Le président iranien a souligné que son pays était prêt à « toute vérification » de son programme nucléaire et a insisté sur le fait que Téhéran ne cherchait pas à se doter de l’arme atomique. « Notre pays ne cédera pas à leurs exigences excessives », a-t-il ajouté.
L’Iran souhaite que les pourparlers restent exclusivement centrés sur son programme nucléaire, tandis que les États-Unis veulent également aborder le programme de missiles balistiques iraniens et le soutien de Téhéran à des groupes dans la région. Malgré ces divergences, l’Iran insiste sur le caractère pacifique de son programme nucléaire, alors que Washington et Israël craignent qu’il vise à développer des armes nucléaires.
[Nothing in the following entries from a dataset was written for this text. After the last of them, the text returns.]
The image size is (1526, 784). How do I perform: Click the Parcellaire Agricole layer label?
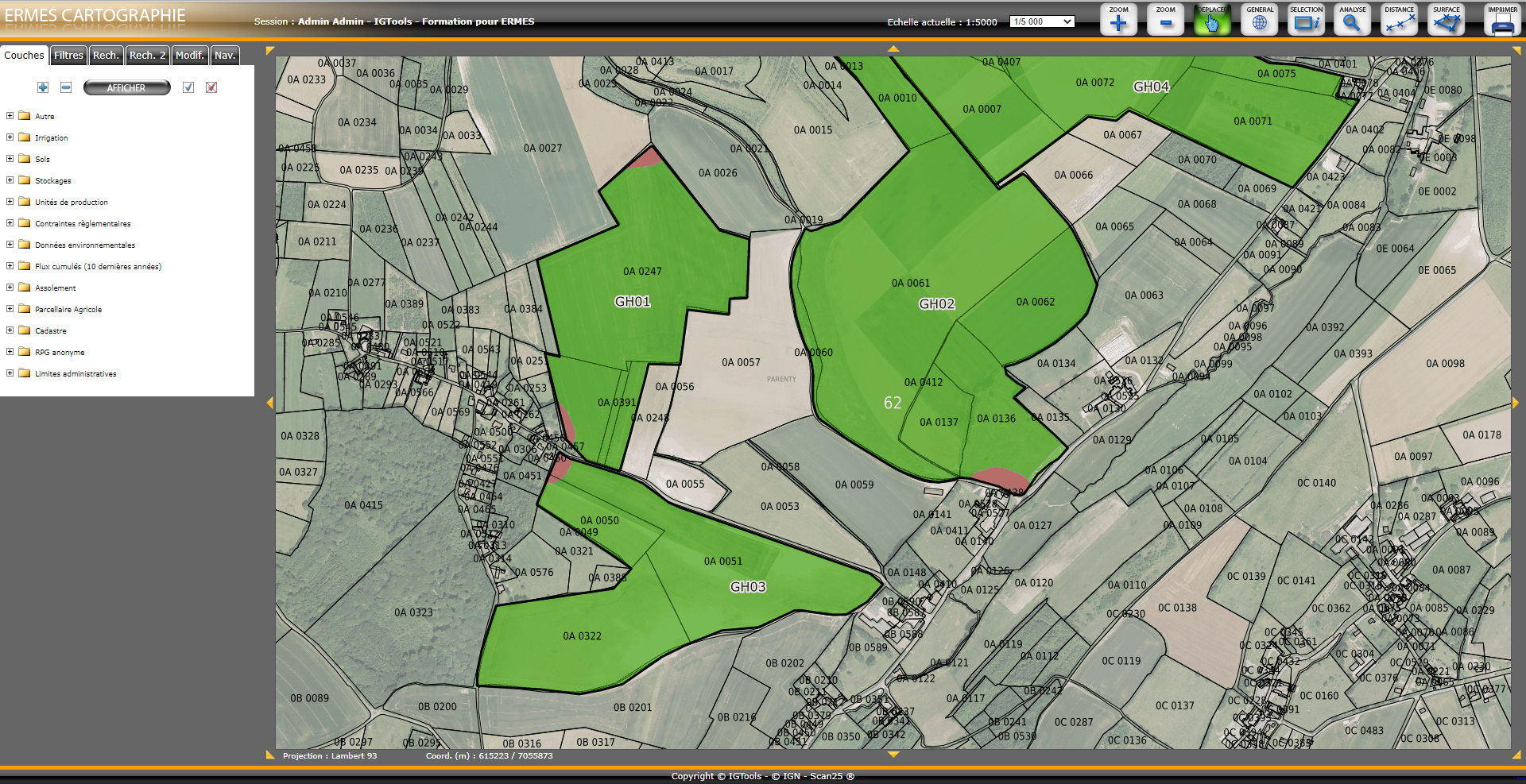[68, 310]
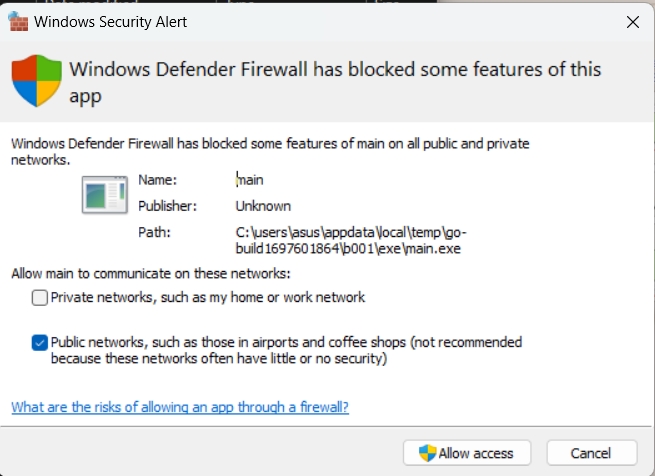The width and height of the screenshot is (655, 476).
Task: Click the main.exe file path text
Action: click(351, 240)
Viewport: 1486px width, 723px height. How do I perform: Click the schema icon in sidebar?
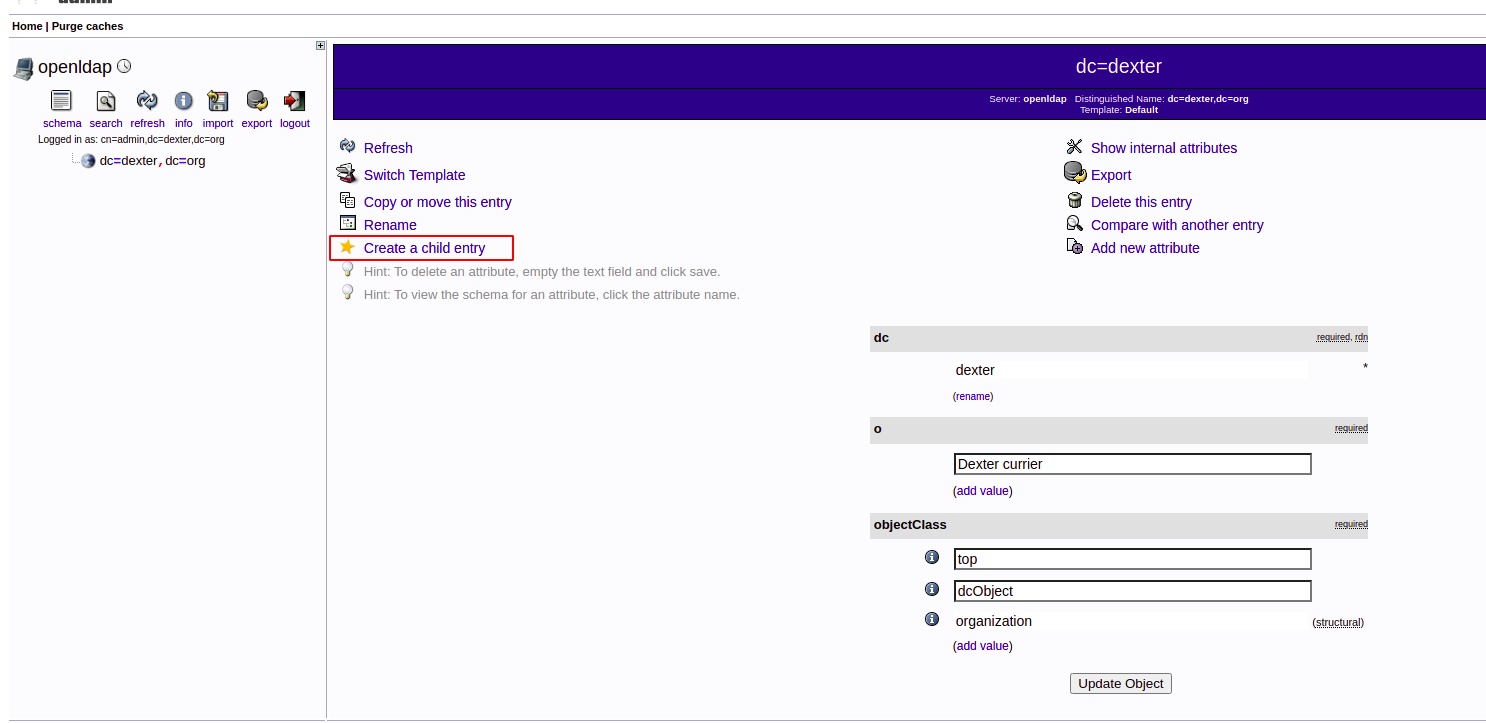pos(61,101)
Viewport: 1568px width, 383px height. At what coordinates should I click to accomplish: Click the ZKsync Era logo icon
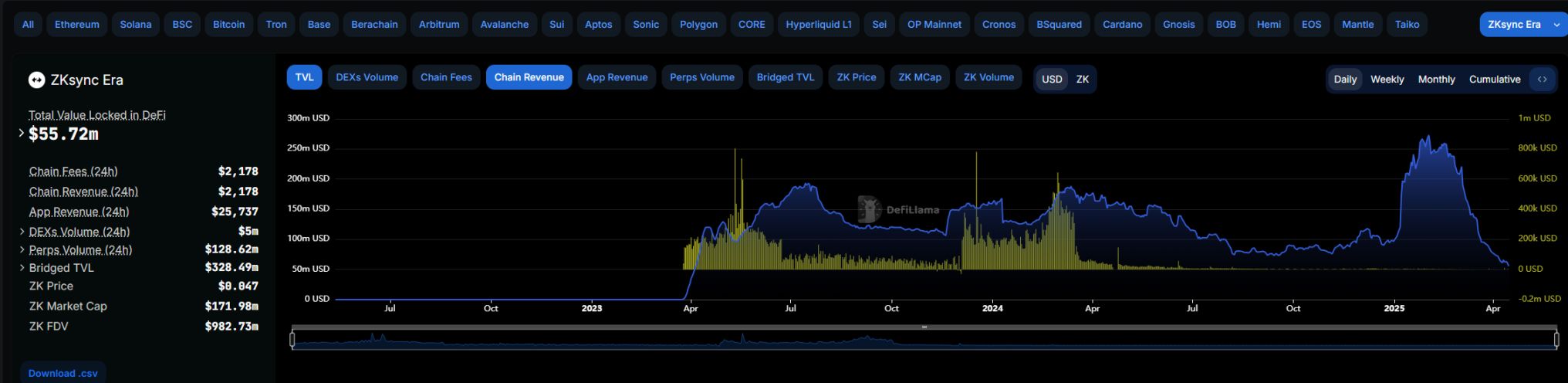pyautogui.click(x=36, y=80)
Chaque année, les partisans du régime iranien se mobilisent pour commémorer la révolution de 1979 qui renversa le shah, soutenu par les États-Unis. Cette année, la place Azadi était fortement sécurisée, plus que lors des commémorations précédentes, dans un contexte tendu suite aux manifestations nationales du mois dernier et à la répression qui a suivi, alors que les États-Unis avaient menacé d’intervenir en soutien aux manifestants.